Task prompt | Using the post on monitoring S.M.A.R.T. metrics below, explain in one to three sentences what led its author to look into collecting S.M.A.R.T. metrics in Percona Monitoring and Management.

Page extract |
========

Sep
03
2018
--

Monitoring S.M.A.R.T. Metrics with Prometheus and PMM

visualized using Grafana

In his excellent blog post, Pavel Trukhanov showed the value of S.M.A.R.T. metric collections, so I wondered how hard would it be to enable their collection in Percona Monitoring and Management (PMM)

A quick search led me to the  text_collector plugin SmartMon, which can be easily integrated with any Prometheus Installation

For PMM, Vadim Yalovets recently showed how to do custom integrations based on text_collector

Let’s put those together:

  1. Ensure you have the smartctl tool installed. It is available in repositories for most Linux distributions
  2. Get  smartmon.sh and place it in /usr/local/bin or other location
  3. Install the cron job
    echo  "*/5 * * * * root bash  /usr/local/bin/smartmon.sh > /tmp/smart_metrics.prom  " > /etc/cron.d/smartmon
  4. Enable textfile_collector as described in this blog post

That’s it! You should get your data flowing. Now you can use Prometheus to query device information:

use prometheus to query device

Or if you want to get a specific S.M.A.R.T value, such as media_wearout indicator:

specific smart value wearout indicator

If you would like to see a nicer visualization in Grafana, you can install the appropriate dashboard from the Grafana web site.

========

Raw data |
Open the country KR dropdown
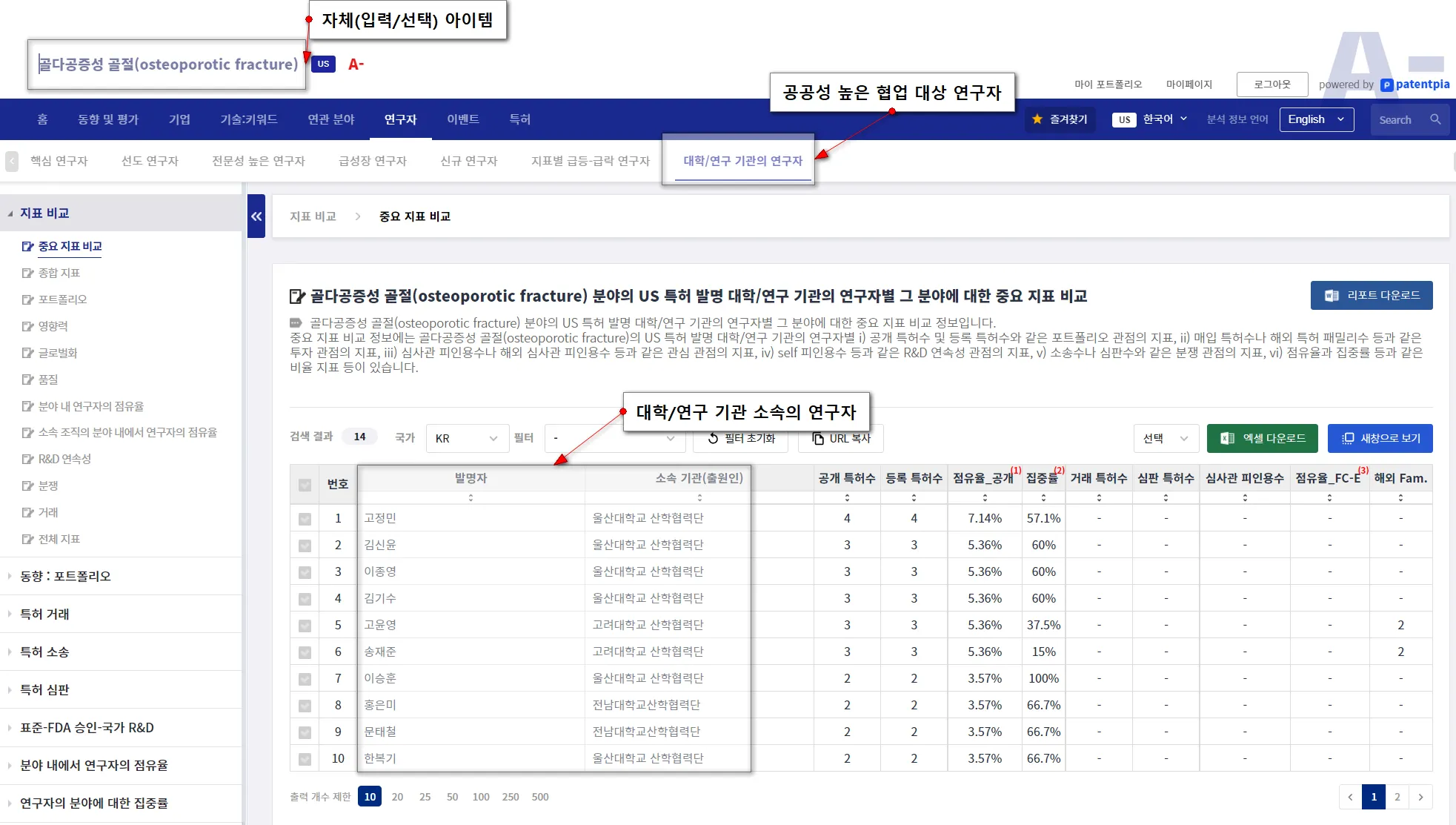 467,438
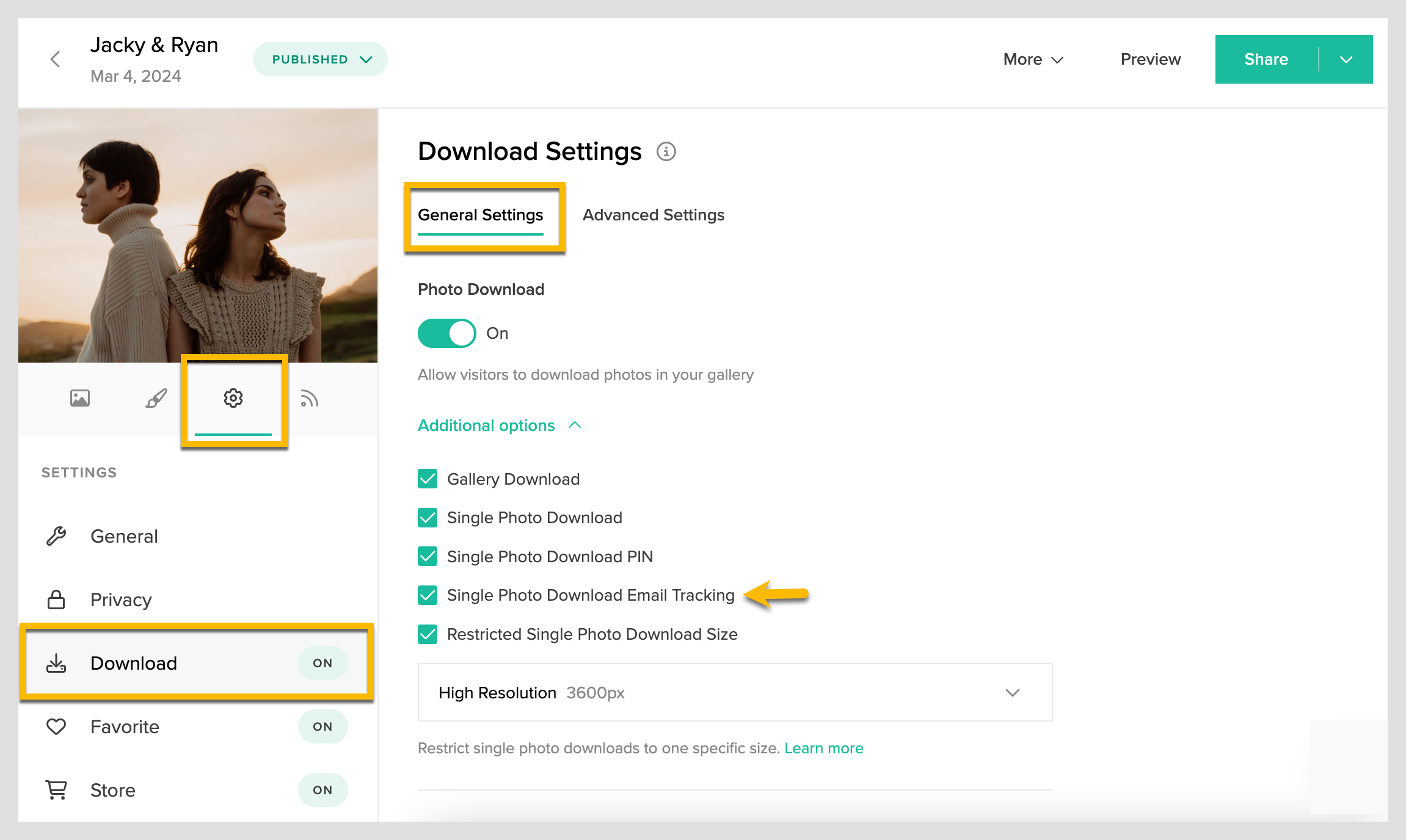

========

Output of the task | A blog post by Pavel Trukhanov showed the value of collecting S.M.A.R.T. metrics. That led the author to wonder how hard it would be to enable their collection in Percona Monitoring and Management (PMM).